Cumhurbaşkanı Erdoğan'ın açıklamalarından öne çıkan başlıklar:

"Küresel Ticaret Burada" sloganıyla düzenlenen MÜSİAD EXPO fuarının bu sene 20'ncisini icra ediyoruz. Salı günü başlayan ve bugün sona erecek fuara ülkemiz içinden ve yurt dışından ilginin gayet yoğun olduğunu görüyorum. Fuar vesilesiyle 88 ülkeden iş insanları, sanayiciler ve yatırımcılar bir araya getirildi. Özellikle tekstil, makine, inşaat, yapı malzemeleri, gıda tarım ve savunma sanayi firmalarımızın fuara mührünü vurmasını önemsiyoruz.

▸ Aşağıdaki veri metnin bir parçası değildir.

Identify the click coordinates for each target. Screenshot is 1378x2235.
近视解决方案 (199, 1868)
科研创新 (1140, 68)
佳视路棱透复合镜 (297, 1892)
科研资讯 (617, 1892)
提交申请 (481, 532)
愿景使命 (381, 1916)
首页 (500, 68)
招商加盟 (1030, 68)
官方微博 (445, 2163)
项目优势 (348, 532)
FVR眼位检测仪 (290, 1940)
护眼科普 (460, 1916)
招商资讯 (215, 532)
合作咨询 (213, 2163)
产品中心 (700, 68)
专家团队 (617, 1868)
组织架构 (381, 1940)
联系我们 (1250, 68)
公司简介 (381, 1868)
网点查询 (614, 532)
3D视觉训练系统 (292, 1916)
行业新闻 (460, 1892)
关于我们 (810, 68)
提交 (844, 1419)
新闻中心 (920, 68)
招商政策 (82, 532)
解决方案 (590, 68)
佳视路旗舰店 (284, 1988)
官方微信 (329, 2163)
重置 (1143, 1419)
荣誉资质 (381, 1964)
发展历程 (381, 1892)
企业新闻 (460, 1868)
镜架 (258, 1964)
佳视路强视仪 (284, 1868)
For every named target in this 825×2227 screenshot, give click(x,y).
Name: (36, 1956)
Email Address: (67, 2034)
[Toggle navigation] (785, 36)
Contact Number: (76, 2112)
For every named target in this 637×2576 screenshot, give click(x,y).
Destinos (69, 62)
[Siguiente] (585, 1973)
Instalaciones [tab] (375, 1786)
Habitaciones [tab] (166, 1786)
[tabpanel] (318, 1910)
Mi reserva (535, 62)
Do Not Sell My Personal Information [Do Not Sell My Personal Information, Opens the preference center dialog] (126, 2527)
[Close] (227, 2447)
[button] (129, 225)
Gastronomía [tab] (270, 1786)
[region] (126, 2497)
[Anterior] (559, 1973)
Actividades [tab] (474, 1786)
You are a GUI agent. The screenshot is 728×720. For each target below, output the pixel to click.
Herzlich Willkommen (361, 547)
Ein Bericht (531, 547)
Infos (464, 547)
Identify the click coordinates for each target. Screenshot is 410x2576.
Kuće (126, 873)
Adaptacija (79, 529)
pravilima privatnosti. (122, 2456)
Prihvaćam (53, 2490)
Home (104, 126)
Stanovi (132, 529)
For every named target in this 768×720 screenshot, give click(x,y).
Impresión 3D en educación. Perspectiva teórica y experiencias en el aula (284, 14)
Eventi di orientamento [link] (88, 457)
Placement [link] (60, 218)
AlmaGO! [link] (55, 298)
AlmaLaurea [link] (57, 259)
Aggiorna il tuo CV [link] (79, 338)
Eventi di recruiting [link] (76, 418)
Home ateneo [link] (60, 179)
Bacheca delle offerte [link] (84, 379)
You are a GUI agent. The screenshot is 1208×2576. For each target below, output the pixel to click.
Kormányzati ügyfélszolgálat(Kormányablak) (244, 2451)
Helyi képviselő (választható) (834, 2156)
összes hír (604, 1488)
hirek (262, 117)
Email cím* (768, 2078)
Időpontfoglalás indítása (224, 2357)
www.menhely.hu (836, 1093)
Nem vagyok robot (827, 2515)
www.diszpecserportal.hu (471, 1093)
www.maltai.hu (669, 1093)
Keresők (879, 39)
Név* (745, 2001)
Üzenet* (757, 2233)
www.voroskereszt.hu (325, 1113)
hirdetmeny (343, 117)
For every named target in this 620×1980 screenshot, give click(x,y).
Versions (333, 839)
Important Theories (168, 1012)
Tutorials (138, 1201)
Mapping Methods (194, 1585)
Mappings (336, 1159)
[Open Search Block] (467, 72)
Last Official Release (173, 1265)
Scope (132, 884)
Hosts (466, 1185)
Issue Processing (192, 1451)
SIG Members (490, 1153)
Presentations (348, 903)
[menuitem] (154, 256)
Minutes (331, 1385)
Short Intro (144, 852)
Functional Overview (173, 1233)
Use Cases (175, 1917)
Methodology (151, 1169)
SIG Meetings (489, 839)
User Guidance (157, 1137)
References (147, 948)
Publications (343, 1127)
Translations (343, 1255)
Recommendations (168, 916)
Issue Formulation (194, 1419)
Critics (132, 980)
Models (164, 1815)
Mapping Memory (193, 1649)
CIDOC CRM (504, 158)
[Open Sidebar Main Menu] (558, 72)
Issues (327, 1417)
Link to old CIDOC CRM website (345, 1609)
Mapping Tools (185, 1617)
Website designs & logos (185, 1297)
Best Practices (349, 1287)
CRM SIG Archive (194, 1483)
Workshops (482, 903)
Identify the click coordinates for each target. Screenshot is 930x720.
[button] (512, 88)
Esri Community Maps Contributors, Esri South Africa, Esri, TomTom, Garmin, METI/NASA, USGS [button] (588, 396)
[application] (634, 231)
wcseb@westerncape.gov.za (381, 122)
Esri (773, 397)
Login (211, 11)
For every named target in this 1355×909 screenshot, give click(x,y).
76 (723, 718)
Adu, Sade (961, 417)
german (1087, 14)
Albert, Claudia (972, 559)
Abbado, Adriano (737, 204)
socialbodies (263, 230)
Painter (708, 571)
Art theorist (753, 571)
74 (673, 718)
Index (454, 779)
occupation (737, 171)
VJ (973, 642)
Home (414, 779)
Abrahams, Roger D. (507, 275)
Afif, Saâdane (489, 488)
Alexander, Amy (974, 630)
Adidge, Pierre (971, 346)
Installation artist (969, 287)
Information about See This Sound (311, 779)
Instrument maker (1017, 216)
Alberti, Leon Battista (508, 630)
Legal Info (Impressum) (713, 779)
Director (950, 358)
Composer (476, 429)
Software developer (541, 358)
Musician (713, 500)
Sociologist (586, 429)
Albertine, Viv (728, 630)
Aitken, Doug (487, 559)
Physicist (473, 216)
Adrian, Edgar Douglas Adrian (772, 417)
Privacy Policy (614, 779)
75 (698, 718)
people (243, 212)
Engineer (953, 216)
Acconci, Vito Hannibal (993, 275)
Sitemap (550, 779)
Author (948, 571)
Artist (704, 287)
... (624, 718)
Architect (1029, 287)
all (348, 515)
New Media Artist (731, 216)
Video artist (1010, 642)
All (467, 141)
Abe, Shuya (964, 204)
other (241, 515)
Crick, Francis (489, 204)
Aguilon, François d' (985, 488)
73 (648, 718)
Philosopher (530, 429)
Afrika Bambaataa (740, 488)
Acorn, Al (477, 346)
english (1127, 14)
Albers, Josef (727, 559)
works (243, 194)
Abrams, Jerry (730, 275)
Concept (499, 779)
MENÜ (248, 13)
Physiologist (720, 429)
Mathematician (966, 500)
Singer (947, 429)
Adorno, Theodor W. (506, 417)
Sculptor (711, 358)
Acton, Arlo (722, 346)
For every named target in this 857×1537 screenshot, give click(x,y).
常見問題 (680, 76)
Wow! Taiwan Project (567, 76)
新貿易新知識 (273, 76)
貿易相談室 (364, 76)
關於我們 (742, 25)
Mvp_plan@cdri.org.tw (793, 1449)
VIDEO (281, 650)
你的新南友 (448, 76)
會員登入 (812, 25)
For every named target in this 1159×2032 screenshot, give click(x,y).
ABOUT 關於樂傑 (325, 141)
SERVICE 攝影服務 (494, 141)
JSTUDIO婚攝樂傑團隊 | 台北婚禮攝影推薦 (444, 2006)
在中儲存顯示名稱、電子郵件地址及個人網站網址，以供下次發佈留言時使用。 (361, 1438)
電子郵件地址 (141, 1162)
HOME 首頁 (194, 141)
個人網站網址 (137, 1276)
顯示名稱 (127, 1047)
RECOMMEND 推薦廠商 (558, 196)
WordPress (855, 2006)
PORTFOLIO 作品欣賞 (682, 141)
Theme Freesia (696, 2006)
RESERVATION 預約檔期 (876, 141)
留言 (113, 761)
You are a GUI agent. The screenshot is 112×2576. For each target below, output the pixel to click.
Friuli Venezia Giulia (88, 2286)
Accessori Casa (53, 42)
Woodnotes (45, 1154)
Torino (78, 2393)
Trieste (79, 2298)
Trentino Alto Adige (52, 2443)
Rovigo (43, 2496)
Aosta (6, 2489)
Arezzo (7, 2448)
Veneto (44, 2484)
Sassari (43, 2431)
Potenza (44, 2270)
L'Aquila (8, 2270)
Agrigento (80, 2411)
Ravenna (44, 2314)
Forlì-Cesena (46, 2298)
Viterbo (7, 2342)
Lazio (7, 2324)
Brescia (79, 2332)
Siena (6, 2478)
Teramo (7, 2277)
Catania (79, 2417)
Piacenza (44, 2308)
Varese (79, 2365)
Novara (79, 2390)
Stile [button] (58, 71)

Bu gurur verici tablo Türk ekonomisinin kapasitesi yanında çeşitliliğini de gösteren kayda değer bir referanstır. 24 sektörden 300'ü aşkın katılımcı firmayı buluşturan B2B görüşmelerinde hedef 1 milyar dolarlık ticari iş birliği hacmine ulaşmaktır. Çarşamba gününden bu yana yapılan temaslarla inşallah bu rakamın da üzerine çıkıldığına inanıyorum.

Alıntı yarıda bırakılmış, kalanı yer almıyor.